# whats your favorite mini/micro RC car?



## pe_z (Sep 2, 2004)

whats your favorite mini/micro RC car?


----------



## Micro_Racer (Mar 27, 2002)

The BRP SC-18 is by far the best 1/18th scall TRACK RACE car. It was designed for the track, and built for speed. This is a great entry level car.


----------



## Nil (Dec 8, 2001)

Micro_Racer said:


> The BRP SC-18 is by far the best 1/18th scall TRACK RACE car. It was designed for the track, and built for speed. This is a great entry level car.

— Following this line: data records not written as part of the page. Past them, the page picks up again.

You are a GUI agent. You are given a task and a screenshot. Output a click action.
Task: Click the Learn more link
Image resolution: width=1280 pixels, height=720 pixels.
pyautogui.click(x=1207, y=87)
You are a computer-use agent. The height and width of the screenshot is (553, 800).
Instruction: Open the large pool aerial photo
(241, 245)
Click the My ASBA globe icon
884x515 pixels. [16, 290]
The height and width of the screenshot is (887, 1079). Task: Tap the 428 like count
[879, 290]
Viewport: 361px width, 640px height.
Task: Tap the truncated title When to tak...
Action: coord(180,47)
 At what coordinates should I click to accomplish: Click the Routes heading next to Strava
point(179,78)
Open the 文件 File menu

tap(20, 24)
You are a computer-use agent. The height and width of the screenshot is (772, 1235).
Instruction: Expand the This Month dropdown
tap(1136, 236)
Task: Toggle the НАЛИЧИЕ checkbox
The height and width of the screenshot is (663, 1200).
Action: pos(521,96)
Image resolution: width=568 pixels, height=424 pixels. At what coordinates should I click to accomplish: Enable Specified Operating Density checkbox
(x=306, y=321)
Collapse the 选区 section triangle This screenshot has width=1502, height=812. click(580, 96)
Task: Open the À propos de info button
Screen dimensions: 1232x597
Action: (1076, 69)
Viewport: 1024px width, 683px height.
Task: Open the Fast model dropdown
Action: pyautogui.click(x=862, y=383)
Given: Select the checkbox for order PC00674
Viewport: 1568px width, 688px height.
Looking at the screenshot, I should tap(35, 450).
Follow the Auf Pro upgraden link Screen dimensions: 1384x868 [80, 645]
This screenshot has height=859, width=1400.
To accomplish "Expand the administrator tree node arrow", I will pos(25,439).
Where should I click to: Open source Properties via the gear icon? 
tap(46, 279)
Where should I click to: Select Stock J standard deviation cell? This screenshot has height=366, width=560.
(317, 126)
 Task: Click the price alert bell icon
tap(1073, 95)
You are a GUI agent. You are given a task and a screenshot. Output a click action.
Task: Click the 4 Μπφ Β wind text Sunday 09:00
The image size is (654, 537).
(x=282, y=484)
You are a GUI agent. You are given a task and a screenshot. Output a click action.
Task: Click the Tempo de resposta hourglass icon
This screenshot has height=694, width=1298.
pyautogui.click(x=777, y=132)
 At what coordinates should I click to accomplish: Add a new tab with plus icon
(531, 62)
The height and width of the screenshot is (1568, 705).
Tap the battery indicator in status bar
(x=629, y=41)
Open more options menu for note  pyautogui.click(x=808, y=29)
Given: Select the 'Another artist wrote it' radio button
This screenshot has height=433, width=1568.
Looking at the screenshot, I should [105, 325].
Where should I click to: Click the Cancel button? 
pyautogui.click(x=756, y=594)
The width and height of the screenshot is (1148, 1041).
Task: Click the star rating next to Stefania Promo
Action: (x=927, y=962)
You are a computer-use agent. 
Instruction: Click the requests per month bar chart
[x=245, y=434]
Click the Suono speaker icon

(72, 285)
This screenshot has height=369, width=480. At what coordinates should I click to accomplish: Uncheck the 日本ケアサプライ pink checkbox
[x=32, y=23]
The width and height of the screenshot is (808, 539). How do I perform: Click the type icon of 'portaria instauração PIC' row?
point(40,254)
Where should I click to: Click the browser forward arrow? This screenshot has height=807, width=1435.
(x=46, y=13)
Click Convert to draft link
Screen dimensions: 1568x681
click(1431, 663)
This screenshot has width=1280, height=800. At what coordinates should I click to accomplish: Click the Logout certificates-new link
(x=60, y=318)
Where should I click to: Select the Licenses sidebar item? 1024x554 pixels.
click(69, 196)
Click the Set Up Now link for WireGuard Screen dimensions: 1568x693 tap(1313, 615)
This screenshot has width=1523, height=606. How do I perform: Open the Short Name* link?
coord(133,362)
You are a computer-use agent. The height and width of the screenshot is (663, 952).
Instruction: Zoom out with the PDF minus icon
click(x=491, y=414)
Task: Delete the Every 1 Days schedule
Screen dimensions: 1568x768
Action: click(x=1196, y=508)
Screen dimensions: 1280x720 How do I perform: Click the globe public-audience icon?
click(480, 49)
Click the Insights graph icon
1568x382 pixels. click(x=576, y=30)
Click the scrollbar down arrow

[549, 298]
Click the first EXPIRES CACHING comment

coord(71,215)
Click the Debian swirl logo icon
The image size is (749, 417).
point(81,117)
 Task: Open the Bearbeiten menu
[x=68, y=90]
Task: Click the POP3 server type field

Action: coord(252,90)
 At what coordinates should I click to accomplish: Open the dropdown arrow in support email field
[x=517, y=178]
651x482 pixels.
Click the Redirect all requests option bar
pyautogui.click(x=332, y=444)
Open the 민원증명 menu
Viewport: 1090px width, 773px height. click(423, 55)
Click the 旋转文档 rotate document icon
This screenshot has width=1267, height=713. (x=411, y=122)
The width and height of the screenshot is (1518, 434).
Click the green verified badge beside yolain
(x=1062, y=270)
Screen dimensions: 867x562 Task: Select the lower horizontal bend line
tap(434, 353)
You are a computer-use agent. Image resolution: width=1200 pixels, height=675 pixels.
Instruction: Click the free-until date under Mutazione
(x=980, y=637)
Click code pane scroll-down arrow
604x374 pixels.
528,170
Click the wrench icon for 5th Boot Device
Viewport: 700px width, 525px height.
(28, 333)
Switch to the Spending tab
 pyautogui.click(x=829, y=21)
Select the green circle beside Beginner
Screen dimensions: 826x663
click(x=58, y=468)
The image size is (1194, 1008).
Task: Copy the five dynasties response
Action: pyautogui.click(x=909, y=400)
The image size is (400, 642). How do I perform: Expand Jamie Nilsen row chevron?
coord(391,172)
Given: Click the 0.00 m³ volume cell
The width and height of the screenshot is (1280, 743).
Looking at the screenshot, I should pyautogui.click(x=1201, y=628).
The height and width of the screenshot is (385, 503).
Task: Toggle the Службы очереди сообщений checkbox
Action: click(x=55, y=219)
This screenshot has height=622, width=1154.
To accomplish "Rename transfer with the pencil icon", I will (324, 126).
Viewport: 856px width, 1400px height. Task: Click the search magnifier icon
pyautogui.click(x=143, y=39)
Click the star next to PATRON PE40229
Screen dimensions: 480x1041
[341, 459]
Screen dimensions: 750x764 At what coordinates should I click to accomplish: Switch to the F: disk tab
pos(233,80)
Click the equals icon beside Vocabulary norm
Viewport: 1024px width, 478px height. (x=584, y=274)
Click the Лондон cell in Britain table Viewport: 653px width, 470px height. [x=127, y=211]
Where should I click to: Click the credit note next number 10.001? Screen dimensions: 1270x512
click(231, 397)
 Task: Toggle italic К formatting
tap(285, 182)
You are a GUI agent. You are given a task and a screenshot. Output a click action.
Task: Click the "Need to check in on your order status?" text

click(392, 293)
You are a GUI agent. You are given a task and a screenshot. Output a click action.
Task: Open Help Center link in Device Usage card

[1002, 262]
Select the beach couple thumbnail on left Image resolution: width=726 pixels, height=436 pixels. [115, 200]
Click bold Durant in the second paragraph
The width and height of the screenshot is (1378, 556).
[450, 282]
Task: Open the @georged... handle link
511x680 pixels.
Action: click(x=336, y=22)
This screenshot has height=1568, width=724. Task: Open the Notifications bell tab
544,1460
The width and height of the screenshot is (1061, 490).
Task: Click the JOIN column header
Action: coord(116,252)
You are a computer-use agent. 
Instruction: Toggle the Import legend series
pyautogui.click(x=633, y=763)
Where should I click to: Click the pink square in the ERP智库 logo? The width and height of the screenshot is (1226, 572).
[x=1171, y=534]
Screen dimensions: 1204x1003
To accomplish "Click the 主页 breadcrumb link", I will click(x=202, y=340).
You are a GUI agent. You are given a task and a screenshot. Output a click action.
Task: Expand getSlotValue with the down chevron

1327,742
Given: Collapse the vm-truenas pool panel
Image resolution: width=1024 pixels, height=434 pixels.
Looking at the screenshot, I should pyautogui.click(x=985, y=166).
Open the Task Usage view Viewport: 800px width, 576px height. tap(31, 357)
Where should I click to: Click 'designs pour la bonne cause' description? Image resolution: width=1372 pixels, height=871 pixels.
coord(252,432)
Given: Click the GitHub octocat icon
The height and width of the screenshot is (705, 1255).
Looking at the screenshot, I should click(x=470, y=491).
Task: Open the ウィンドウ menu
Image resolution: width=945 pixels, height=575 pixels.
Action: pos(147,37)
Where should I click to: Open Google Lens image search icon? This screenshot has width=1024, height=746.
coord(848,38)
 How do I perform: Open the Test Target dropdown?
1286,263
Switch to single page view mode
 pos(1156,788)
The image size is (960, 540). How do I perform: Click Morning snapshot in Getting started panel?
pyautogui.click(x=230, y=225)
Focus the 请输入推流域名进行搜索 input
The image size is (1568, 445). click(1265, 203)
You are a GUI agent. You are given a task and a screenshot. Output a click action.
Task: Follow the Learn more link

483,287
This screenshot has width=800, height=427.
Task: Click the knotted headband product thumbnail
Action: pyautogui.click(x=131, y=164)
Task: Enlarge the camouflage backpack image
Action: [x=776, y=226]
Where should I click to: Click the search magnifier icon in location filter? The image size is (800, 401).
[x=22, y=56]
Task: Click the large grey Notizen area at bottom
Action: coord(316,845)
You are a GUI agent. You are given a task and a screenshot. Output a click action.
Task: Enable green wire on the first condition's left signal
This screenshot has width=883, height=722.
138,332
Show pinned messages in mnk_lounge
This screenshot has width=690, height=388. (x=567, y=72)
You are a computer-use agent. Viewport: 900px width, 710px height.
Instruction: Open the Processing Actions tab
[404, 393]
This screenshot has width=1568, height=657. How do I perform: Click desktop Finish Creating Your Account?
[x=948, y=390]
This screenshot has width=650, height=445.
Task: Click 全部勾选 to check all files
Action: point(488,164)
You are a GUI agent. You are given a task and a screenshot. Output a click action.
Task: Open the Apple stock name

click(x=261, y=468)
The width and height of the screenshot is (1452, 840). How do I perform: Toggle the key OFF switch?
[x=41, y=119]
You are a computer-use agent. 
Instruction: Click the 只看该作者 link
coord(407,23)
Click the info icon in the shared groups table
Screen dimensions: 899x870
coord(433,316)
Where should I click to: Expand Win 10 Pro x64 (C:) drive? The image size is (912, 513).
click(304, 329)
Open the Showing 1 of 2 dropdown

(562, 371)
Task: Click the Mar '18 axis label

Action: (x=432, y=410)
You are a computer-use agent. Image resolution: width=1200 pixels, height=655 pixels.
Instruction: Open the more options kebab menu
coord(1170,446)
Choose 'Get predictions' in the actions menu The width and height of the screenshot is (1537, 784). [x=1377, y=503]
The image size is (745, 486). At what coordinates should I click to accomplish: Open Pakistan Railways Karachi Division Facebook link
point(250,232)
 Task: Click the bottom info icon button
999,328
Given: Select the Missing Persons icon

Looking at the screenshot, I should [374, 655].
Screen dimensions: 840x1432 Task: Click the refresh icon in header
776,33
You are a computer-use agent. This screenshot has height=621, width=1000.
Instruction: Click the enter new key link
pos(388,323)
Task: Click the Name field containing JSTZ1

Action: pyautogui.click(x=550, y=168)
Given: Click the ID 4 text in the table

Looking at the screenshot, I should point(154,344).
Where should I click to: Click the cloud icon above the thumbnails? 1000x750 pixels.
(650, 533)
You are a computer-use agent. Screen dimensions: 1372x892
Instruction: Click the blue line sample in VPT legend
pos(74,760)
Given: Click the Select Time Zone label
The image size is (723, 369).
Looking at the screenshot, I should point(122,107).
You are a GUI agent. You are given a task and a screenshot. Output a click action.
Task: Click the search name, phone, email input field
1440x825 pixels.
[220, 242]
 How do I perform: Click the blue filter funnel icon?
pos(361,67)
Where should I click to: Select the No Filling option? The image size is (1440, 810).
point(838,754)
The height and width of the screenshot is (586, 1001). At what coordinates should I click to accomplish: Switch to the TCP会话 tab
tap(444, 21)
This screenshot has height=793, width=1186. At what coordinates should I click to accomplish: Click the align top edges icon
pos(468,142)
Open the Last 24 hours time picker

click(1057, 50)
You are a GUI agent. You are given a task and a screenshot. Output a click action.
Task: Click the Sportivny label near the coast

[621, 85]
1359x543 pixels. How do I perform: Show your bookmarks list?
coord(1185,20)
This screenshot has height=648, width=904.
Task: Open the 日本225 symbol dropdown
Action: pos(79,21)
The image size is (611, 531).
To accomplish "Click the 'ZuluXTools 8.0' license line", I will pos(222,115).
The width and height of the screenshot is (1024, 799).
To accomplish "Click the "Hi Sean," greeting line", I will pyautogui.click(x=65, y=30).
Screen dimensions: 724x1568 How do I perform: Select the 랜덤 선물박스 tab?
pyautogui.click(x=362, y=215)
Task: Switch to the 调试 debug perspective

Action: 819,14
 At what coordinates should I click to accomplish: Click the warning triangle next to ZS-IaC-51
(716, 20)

You forgot to mention that there's an upgrade path available, now. So, there are two distinct classes, spec and everything else. Spec is durable and fast enough to be viable without dollar wars. And the upgrade path should keep it from the stagnation other spec classes can have.

Not that I'm at all prejudiced.


----------



## ZOOOOM (Mar 24, 2003)

GO BRP :wave: :devil: :thumbsup:


----------



## Micro_Racer (Mar 27, 2002)

WOW ZOOOM ... it's been a long time... are you going to race BRP this indoor series?


----------



## 2slow00 (Sep 26, 2001)

BRP all the way!!!!!!!!!!!!!!!!!!!!!!!!!!!!!!!!11


----------



## ZOOOOM (Mar 24, 2003)

Micro,

Me and JJ are going to try to do alot of racing this winter. this summer waas not a good race time, had a lot going on, new house, getting things ready for the baby(which I hope she shows up very soon), after that it's race time (I hope)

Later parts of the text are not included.